I don’t think I’ve always been a writer, but I know I have always been a storyteller. Looking back, I can easily see where and when I started writing, but it’s tricky to think of where I started to love stories. I don’t think it ever started, actually. I think it has always just been a part of me and my need for creativity. In elementary school I took the Timpanogos storytelling festival very seriously (I was totally the queen of the storytelling festival ;)). I practiced and practiced the story I was going to tell, planning the actions, the sound of my voice, and the pauses–even where I would breathe–to perfection. I loved the thrill of standing in front of an audience and making them laugh, taking them to a different world for precisely three minutes when I was allowed a microphone and spectators. I loved stepping into the shoes of characters and giving them personality. I wasn’t a writer of stories, but I was a performer of them. I participated in plays, becoming the characters that I brought to life, stepping inside their stories, speaking their words and singing their songs. And I loved it.

When I look back on this, I wonder what changed. I still don’t know exactly why, but I stopped performing stories. I became shy in middle school. I was quiet and reserved. It stemmed from some super strong case of the self-consciousness that every tween faces. I stood in front of a crowd and I blushed. Like, so red that the boy I had a crush on in my sixth grade class pointed out my blushing in these words: Woahhh. Red. Embarrassing and traumatizing to an already insecure girl, right?? I could hardly read a paper in front of my classmates without shaking hands, and a racing heart, and I never lifted my eyes. I forgot about stories. I was too scared to chase them because at that point, it meant standing up and performing in front of my peers.

******

#### To-do list:
1) In the essay about storytelling, which festival did the writer take very seriously in elementary school?
2) Update a passage from the essay about storytelling, putting "junior high" in place of "middle school". Begin at the words "When I look" and stop after "of my peers.".

#### Collected data:
******

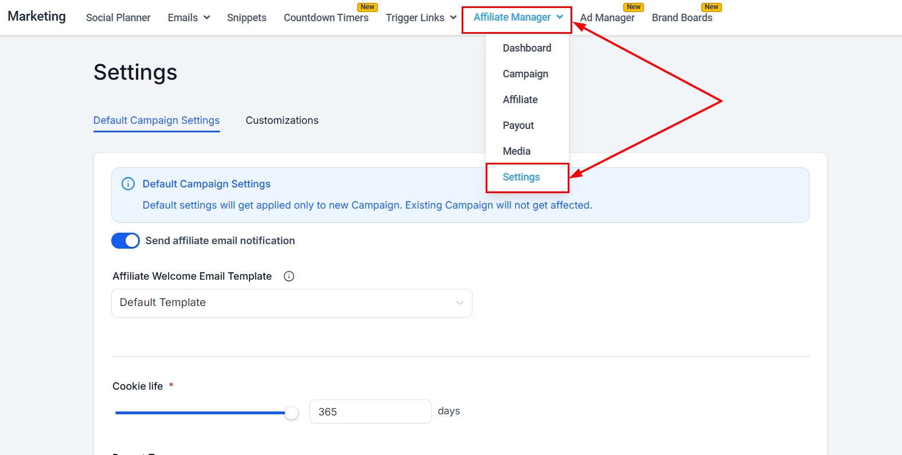Click info icon beside Affiliate Welcome Email Template

pyautogui.click(x=289, y=276)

******

#### The solutions:
1) The Timpanogos storytelling festival.

2)
When I look back on this, I wonder what changed. I still don’t know exactly why, but I stopped performing stories. I became shy in junior high. I was quiet and reserved. It stemmed from some super strong case of the self-consciousness that every tween faces. I stood in front of a crowd and I blushed. Like, so red that the boy I had a crush on in my sixth grade class pointed out my blushing in these words: Woahhh. Red. Embarrassing and traumatizing to an already insecure girl, right?? I could hardly read a paper in front of my classmates without shaking hands, and a racing heart, and I never lifted my eyes. I forgot about stories. I was too scared to chase them because at that point, it meant standing up and performing in front of my peers.